Have you ever tossed a pebble into a pond and watched the splash and ensuing ripples on the surface of the water? If you have, you know that you can make the splash larger (or smaller) with the size of the stone and the force with which you throw it. When you throw the stone into a pond on a cloudless day when the wind is still and the sun is hot, you can see the impact and hear it very clearly. You watch the stone fly through the air and then you get a “splat” or “plop. ”Whether you throw the big rock or the small pebble, both create ripples that spread across the surface … they start small and expand out, and out, and out.
On days where there is wind, rain, clouds, and storms, the water is churned by all these factors, but throwing the pebble still creates those ripples; they just may be harder to identify. You may not hear the stone hit the water, or the ripples may be challenged by the wind. They may not go as far or be as pronounced as when you have a clear, calm, and “perfect” day, but the ripples still have an impact.
As Christians we are to be that pebble tossed into the waters of life. We will rarely have a “perfect” day when every condition is right for us to witness to those around us.

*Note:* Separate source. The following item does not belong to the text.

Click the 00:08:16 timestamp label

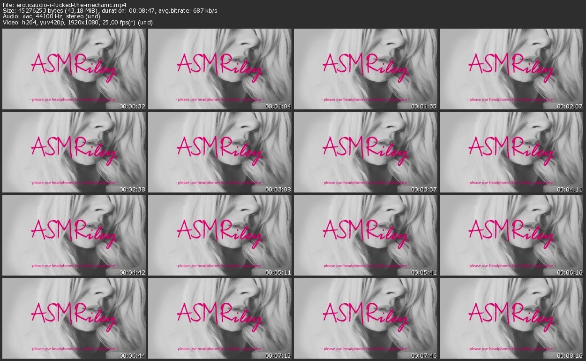click(x=570, y=355)
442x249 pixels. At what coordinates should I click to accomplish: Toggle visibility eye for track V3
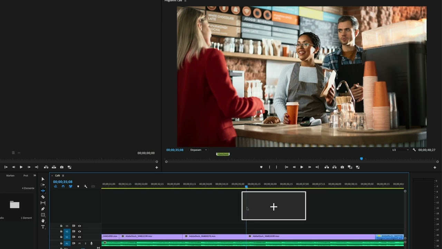click(79, 226)
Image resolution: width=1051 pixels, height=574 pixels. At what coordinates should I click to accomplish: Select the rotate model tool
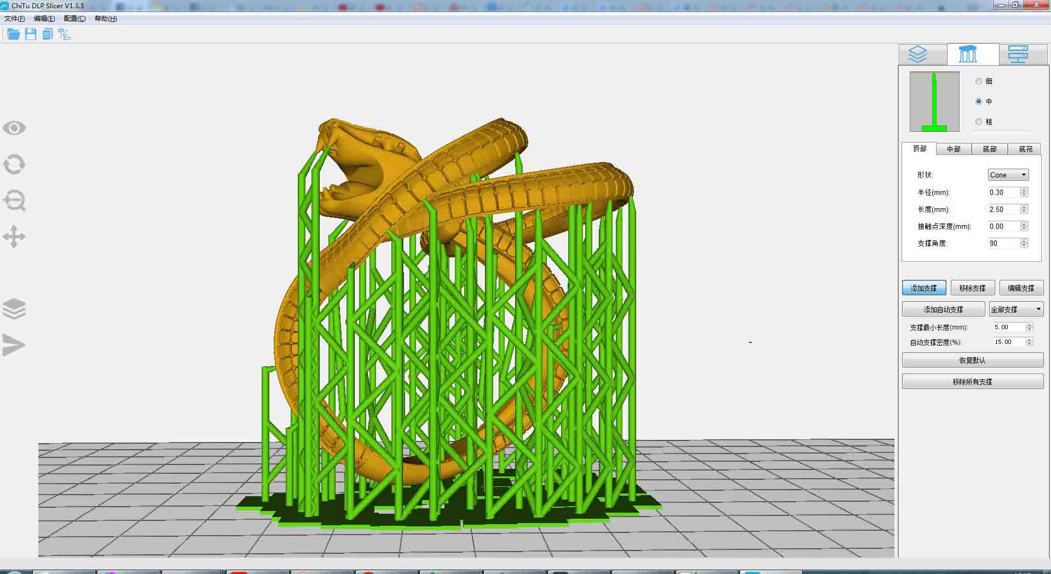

We will likely have days that are always subject to some sort of “storm” or “turbulence.” Yet like the pebble tossed into the pond, whether our impact is small and quiet with small ripples spreading out from us or if we can have a big impact and create huge ripples out from our efforts, we still need to toss ourselves into the pond of life. We need to have an impact each and every day through the way we live our lives, take opportunities to share our faith with others, and through our prayers for those we love and those we need to learn to love, especially our enemies.
Our prayers can be great “pebbles” in the pond, too, so try this tip for getting past prayer barriers: Keep a prayer journal in which you list all the people, organizations, and other things you are praying for. Personally I head to that list daily for help in keeping my prayers focused and following Jesus’ guidance. On those stormy days I find I add even more names to the list: the troublesome neighbor, the cranky client, the unethical service provider, the challenging colleague … you get the picture. The rougher the day, the more I need to pray for strength to love, forgive, accept, and persevere.
Have you prayed today? Have you prayed for those who need it the most?